▶ Задание a
Какой догмат цитируемый отрывок называет примером высшего равновесия церковного мышления?

▶ Цитируемый отрывок
■ ■ ■ ■ ■ ■ ■

Опыт Церкви (прежде всего Вселенских Соборов) учит, что догматически строгое, богословски корректное мыш­ление, всегда основанное на духовной трезвости (когда разум лишь постигает богооткровенную Истину, а не занимается самочинным «творчеством»), непременно не­сет в себе некое высшее равновесие. Таков Халкидонский догмат. Напротив, рассудок самочинного «харизматика» при всей своей видимой, автономно-человеческой и по­тому неизбежно плоской и примитивной «рационально­сти», горячащийся и неизменно впадающий в гордыню от близости к «духу», обязательно содержит неразреши­мые противоречия, колеблясь от одной крайности к дру­гой, а часто сочетая в себе все возможные крайности и противоречия, нимало не достигая трезвости и рав­новесия соборного разума Церкви. Так и неообновленческая экклезиология, размывая внешние границы Цер­кви, границы между Церковью и внешним миром, в то же время воздвигает непреодолимые барьеры внутри са­мой Церкви, между ее разными аспектами, вполне в несторианском духе отделяя Церковь земную от Церкви небесной. Прямо декларируется, что, «поскольку церковь в своем объективированно-социализированном бытии не есть Сам Бог» (что справедливо), она «не божественна, а человечна»[13] . Из этой простой и ясной, предельно од­нозначной (в отличие от более ранних построений отца Г.Кочеткова) формулировки очевидным образом сле­дует отрицание Богочеловеческого характера Церкви. Здесь же автор призывает «различать три смысла слова «церковь» (включая церковь-храм). Во-первых, это Цер­ковь (с большой буквы) как мистическое Тело Христово, которое есть Богочеловечество и весь мир Божий, жи­вущий по благодати. В ней поэтому нет иной власти, кроме власти любви, и выше и старше в ней лишь тот, кто ближе к Богу во Христе. Во-вторых, это церковь (с малой буквы) как человеческая организация и чело­веческое единство во имя Христа. Она человечна, и в ней поэтому есть еще и административная власть, а выше обычно тот, кто занимает более высокую должность в церковной организации»[14] . Таким образом, церковная иерархия есть для отца Г.Кочеткова плод чисто человече­ского, земного произвола, а не Богочеловеческое уста­новление по образцу иерархии небесной.
Похожие (хотя и не абсолютно) формулировки нахо­дим в уже упоминавшейся статье «Николая Герасимова», где различаются «три реальности и, соответственно, три понятия – Церковь, церковь и храм-церковь, где первое ближе к тому, что чаще всего называют единым Богочеловеческим организмом, столпом и утверждением Ис­тины, полнотой Наполняющего все во всем, мистическим Телом Христовым, народом святым, родом избранным, царственным священством, людьми, взятыми в удел; вто­рое – к церковной институции со всеми ее учреждениями и организациями в их исторических духовно-культурных формах и проявлениях; третье – к тому, что обычно называют домом Божиим и обычным местом совершения богослужения»[15] .

■ ■ ■ ■ ■ ■ ■

▶ Задание b
Оформите строки сохранённых данных как таблицу Markdown со столбцами «Номер» и «Содержание»: всё от строки, содержащей «Decrease quantity with», вниз до строки, содержащей «will click(x=1284, y=550).», включая обе и пропуская пустые.

(Сохранённые данные)
■ ■ ■ ■ ■ ■ ■

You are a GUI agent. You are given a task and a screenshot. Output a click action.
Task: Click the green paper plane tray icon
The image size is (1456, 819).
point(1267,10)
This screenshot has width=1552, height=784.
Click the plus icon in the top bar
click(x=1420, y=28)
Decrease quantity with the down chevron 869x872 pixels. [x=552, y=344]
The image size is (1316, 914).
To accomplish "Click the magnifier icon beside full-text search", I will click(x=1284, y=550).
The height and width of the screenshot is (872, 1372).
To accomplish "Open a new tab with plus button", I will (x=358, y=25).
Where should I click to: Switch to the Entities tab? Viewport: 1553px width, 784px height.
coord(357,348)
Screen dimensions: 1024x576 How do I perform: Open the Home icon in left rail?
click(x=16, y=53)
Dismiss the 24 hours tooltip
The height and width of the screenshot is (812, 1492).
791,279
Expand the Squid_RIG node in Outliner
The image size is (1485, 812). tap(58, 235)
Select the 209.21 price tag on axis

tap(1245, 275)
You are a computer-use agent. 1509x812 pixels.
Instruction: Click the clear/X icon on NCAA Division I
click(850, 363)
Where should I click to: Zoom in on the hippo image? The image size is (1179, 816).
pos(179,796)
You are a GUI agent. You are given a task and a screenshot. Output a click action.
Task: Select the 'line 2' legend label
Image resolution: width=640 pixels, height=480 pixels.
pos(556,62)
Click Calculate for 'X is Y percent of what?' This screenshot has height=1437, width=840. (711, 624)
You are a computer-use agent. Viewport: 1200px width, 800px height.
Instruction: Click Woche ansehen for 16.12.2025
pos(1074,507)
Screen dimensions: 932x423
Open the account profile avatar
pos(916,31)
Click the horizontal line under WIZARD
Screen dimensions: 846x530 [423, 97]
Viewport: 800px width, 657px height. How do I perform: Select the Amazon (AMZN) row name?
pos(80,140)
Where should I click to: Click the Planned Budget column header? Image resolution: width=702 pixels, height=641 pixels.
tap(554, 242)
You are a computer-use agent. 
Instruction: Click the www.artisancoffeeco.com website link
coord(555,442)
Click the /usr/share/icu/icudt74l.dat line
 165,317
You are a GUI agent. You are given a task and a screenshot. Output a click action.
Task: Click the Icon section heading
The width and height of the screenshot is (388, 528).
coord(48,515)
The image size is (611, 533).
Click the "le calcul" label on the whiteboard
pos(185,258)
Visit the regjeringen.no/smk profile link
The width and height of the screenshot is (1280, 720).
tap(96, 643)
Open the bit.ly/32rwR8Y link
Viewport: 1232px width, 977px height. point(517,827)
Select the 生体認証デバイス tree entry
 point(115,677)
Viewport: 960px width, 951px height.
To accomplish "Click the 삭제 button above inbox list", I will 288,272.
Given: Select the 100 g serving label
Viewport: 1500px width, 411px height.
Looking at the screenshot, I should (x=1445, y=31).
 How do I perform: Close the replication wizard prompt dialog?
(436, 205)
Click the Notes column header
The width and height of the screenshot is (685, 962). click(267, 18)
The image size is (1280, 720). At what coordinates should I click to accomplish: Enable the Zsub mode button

■ ■ ■ ■ ■ ■ ■

▶ Ответ a
Халкидонский догмат.

▶ Ответ b
| Номер | Содержание |
|---|---|
| 1 | Decrease quantity with the down chevron 869x872 pixels. [x=552, y=344] |
| 2 | The image size is (1316, 914). |
| 3 | To accomplish "Click the magnifier icon beside full-text search", I will click(x=1284, y=550). |